§ Problem to work on: Reproduce each record exactly, leaving nothing out.

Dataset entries
[Start of Attachment]
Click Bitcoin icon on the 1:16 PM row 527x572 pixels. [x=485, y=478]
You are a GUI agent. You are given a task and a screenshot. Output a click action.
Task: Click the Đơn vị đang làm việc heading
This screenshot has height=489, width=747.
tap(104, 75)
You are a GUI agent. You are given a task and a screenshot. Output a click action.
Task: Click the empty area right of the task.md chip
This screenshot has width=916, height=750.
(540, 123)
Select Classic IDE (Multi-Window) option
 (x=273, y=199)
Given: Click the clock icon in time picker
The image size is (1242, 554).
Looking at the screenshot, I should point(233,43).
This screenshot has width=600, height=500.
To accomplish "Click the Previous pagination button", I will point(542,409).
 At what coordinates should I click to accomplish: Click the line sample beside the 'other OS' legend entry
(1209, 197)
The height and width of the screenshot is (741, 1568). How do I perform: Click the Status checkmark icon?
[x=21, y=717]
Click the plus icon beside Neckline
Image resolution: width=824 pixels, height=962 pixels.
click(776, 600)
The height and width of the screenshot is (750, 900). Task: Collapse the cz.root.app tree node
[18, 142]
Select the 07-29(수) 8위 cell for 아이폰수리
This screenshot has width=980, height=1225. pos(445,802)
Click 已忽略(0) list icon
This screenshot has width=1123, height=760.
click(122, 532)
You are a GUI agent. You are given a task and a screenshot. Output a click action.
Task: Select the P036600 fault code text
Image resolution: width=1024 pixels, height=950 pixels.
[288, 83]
[End of Attachment]
§ Problem solution:
Click Bitcoin icon on the 1:16 PM row 527x572 pixels. [x=485, y=478]
You are a GUI agent. You are given a task and a screenshot. Output a click action.
Task: Click the Đơn vị đang làm việc heading
This screenshot has height=489, width=747.
tap(104, 75)
You are a GUI agent. You are given a task and a screenshot. Output a click action.
Task: Click the empty area right of the task.md chip
This screenshot has width=916, height=750.
(540, 123)
Select Classic IDE (Multi-Window) option
 (x=273, y=199)
Given: Click the clock icon in time picker
The image size is (1242, 554).
Looking at the screenshot, I should point(233,43).
This screenshot has width=600, height=500.
To accomplish "Click the Previous pagination button", I will point(542,409).
 At what coordinates should I click to accomplish: Click the line sample beside the 'other OS' legend entry
(1209, 197)
The height and width of the screenshot is (741, 1568). How do I perform: Click the Status checkmark icon?
[x=21, y=717]
Click the plus icon beside Neckline
Image resolution: width=824 pixels, height=962 pixels.
click(776, 600)
The height and width of the screenshot is (750, 900). Task: Collapse the cz.root.app tree node
[18, 142]
Select the 07-29(수) 8위 cell for 아이폰수리
This screenshot has width=980, height=1225. pos(445,802)
Click 已忽略(0) list icon
This screenshot has width=1123, height=760.
click(122, 532)
You are a GUI agent. You are given a task and a screenshot. Output a click action.
Task: Select the P036600 fault code text
Image resolution: width=1024 pixels, height=950 pixels.
[288, 83]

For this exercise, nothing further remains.